On What Bitcoin Did, Lauren Rodriguez detailed the prosecution of her husband, a Samurai Wallet founder. Federal prosecutors asked FinCEN if the non-custodial wallet was a money service business. FinCEN said no. The prosecutors charged him with money laundering anyway.
This pattern extends beyond individual raids. Bitcoin And O Canada reported that Canada’s FINTRAC revoked 47 crypto business licenses. The host argued the anti-money laundering pretext is a veil. The real aim is state surveillance of all digital commerce.
The regulatory assault coincides with a corporate retreat. Crypto.com laid off staff and pivoted to AI. The host saw this as a desperate rebrand, not innovation.
Meanwhile, practical adoption faces its own hurdles. On Presidio Bitcoin Jam, Steve noted Square’s rollout of Lightning payments for millions of merchants. The win is technical but passive. Merchants won't know they accept Bitcoin unless advocates tell them.

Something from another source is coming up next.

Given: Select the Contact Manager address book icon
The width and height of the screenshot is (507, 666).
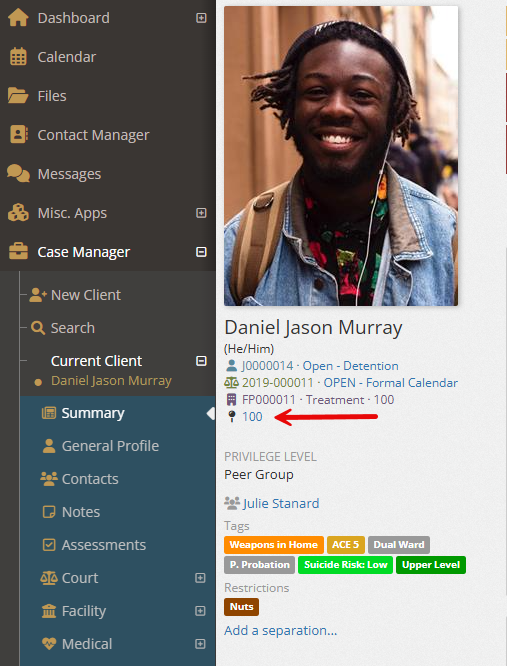Looking at the screenshot, I should [19, 135].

The state attacks builders while the market struggles to build. The fight for financial sovereignty is a grind at every level.
Lauren Rodriguez, What Bitcoin Did:
- These are the prosecutors who brought charges asked, do you think, FinCEN, that Samurai Wallet is a money service business?
- And they had said emphatically, no, they're not because they don't take custody.